リゾットとの話を終えたペッシが彼の部屋を辞して廊下を歩いていると、急に引っ張られて気付けば反転した世界にいた。
音も生き物の気配もない。
イルーゾォのマン・イン・ザ・ミラーの世界だ。

「イルーゾォ?どうしたんだい、急に」

「さっきリーダーに見せていた写真を出せ」

「え、」

「俺にも見せろっつってんだよ」

イルーゾォは少し苛つきながら差し出した手をひらひらとさせて催促してくる。ペッシはポケットから写真を取り出してイルーゾォに渡した。

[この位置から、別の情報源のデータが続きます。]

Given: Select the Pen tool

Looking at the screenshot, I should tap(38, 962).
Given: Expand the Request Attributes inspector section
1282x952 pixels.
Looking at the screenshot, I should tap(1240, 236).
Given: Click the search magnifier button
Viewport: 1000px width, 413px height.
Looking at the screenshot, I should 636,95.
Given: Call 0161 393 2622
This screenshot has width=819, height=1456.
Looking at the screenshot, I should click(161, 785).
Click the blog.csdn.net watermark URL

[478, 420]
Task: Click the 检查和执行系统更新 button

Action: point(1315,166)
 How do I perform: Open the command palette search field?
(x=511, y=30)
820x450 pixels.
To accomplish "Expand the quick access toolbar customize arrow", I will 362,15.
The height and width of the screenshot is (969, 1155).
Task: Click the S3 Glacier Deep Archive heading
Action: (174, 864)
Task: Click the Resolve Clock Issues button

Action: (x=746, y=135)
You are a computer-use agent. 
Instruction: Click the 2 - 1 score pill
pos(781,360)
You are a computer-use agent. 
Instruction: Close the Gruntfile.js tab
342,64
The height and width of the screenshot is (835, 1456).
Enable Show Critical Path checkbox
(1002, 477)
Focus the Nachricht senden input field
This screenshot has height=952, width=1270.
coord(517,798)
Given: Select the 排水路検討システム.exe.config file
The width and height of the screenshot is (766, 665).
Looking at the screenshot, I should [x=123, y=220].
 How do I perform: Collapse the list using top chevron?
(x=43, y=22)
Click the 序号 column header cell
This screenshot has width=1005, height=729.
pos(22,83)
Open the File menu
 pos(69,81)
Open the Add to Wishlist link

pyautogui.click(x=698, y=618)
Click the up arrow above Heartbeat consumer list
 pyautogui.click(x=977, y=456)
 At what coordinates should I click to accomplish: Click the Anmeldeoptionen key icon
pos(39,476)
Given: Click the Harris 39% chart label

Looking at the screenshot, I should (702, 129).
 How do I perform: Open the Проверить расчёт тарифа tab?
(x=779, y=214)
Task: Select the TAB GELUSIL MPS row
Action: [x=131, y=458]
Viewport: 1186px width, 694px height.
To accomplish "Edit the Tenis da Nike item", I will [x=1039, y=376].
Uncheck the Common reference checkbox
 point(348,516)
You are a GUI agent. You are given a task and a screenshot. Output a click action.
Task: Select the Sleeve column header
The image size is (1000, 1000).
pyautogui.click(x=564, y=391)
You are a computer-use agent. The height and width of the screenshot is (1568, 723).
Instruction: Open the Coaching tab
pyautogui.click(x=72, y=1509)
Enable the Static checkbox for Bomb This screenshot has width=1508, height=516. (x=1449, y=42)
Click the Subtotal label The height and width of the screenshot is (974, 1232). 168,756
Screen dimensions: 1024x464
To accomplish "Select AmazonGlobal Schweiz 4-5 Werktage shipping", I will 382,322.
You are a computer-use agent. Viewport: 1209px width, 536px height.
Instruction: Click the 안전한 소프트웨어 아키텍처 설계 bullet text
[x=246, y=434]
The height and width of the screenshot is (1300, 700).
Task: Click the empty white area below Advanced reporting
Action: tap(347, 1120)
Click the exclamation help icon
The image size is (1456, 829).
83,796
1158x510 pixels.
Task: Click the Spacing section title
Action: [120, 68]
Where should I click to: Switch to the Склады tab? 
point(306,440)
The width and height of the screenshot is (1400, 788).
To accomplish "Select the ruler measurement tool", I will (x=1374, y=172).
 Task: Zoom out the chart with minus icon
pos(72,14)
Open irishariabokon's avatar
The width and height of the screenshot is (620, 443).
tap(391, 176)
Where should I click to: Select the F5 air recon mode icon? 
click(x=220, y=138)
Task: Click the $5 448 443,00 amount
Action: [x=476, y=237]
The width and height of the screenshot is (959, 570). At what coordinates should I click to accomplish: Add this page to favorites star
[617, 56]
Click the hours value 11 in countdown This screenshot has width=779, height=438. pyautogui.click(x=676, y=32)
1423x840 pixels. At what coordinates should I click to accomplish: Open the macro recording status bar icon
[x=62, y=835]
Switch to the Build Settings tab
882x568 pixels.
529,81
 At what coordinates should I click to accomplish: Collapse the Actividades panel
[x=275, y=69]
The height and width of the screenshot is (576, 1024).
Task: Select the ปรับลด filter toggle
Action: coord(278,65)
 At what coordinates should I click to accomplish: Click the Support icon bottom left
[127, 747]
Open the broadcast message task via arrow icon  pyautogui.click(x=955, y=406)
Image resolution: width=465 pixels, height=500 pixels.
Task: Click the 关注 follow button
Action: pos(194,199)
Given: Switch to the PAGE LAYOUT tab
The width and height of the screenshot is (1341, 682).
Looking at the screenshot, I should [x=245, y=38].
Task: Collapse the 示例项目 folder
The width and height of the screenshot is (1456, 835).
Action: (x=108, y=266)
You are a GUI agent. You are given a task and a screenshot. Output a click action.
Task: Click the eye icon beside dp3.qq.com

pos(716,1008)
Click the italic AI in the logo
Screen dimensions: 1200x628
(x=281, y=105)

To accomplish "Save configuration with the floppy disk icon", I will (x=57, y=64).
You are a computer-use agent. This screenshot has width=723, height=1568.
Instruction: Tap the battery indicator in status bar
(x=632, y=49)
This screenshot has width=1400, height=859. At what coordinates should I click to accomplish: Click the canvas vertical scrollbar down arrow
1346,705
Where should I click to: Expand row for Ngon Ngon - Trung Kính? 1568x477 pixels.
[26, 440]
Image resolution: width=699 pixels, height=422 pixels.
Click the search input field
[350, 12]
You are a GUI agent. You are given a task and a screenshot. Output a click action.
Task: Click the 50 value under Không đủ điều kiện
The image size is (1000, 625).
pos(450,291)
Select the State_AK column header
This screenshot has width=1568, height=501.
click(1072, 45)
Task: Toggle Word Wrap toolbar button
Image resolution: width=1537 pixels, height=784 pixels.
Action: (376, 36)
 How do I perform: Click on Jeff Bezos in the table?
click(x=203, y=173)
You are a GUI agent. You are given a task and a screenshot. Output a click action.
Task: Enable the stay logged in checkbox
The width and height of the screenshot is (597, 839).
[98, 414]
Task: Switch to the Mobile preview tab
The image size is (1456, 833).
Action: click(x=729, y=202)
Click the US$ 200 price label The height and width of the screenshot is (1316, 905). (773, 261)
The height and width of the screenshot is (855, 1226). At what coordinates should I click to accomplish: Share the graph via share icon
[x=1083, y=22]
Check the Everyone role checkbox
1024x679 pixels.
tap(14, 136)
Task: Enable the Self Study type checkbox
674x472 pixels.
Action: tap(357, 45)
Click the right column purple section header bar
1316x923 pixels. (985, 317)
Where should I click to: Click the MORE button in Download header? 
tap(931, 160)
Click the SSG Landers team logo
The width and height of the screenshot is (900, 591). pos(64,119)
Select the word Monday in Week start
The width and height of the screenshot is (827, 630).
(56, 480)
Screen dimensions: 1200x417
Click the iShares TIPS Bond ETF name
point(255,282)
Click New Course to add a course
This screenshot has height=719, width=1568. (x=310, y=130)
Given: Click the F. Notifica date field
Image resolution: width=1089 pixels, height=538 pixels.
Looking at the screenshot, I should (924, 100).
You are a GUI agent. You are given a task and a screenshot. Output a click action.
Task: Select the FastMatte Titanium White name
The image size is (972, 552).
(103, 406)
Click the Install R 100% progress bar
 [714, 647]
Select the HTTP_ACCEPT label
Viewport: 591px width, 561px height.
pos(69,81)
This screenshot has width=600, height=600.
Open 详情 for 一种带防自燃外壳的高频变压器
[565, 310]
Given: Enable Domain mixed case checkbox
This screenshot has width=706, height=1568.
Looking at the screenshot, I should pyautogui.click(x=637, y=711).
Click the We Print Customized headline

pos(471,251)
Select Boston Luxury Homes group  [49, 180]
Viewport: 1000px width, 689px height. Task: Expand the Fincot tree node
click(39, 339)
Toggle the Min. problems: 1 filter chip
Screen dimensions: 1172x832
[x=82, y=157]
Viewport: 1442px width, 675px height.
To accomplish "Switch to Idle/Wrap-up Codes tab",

「イルーゾォもパンチェッタ姉貴のことを知ってるのかい?」

「……ああ。」

イルーゾォの返事はいつも通りにぶっきらぼうだったが、写真を見つめる表情はリゾットと同じく懐かしさが滲んでいた。

「話してやってもいいぞ」




イルーゾォはかく語りき。
俺がこのチームに加入したのはリーダーに誘われたからだ。
当時俺はどこの組織にも属さない個人の殺し屋で、そりゃあ沢山の組織が俺を欲しがってスカウトに来たもんだ。
リーダーもその内のひとりだった。
リーダーと言ってもその頃向こうはまだこのチームに入ったばかりで、俺を誘ってチームに入れろというのが初任務だと言った。
正直、俺は面白くなかった。このイルーゾォを誘うのが新人の初任務とは舐められたモンだとな。
バカ正直に話すリーダーのことも気に入らなかった。
でもリーダーは諦めずに、俺がうんざりするほど誘いに来やがった。俺は初めて自分からどうして俺を誘うのか理由を聞いてみた。大抵の奴らは先に自分達からおべんちゃらを使ってべらべら喋るから、俺はそれまで自分から聞いたことがなかったんだ。
リーダーはいつも「うちに来てほしい」の一言を傷のついたレコードみたいに繰り返すだけだった。朴訥なリーダーらしいっちゃらしいが、当時は本気でバカなのか?と思ってたぜ。
──あっ、今のリーダーには言うなよ。
……で、理由を聞いてみたら「凄腕の殺し屋がいると聞かされた。俺はお前をそう評価した人間を信頼している」だとよ。
つまりはリーダーは俺のことなんか端から凄いとか思ってなかったってことだ。
それを聞いて何だか毒気が抜かれちまってよ。OKして入ったんだ。
──ああ、察しの通りだ。俺のところにリーダーをやったのはパンチェッタだよ。
加入して暫くした頃、パンチェッタと二人になった時にたまたま聞いてみたんだ。「どうして俺を誘う役をアイツに任せたのか」ってな。
パンチェッタは笑って「リーゾが一番適任だと判断した。あれは無口だろう。余計なことを言わないのがあれの良いところだ」って言うもんだから、つい「お喋りで悪かったな」って悪たれをつくとパンチェッタは大口開けてゲラゲラと笑ってよォ……。
くだらねぇだろ?全部パンチェッタに見越されてたってワケ。
黙ってりゃ息を飲むほどのベッラだ。金髪に青い目で。ルネッサンスの絵に出てくるような美人だった。
それが大口開けて笑うんだぜ?それが俺には可笑しくてしょうがなかった。見ていて気持ちが良い程豪快に笑うんだよな。
──珍しい?どういう意味だコラ。
パンチェッタは女だが仕事ではいつも冷静的で感情的になることもねぇし、俺の能力をちゃんと評価してくれてた。良い女だったぜ。
──姉?ああ、確かにな。でもみんな、あー……メンバーはってことだが、パンチェッタを女として見てたんじゃあないか?
あんな良い女、そうそういねぇからなァ。
──俺もか?って?……煩ぇな。俺のことはどうでもいいだろうがよ。もういねぇんだ。
このイルーゾォが認めてやったって言うのによォ……クソ。嫌なこと思い出しちまったじゃあねぇか。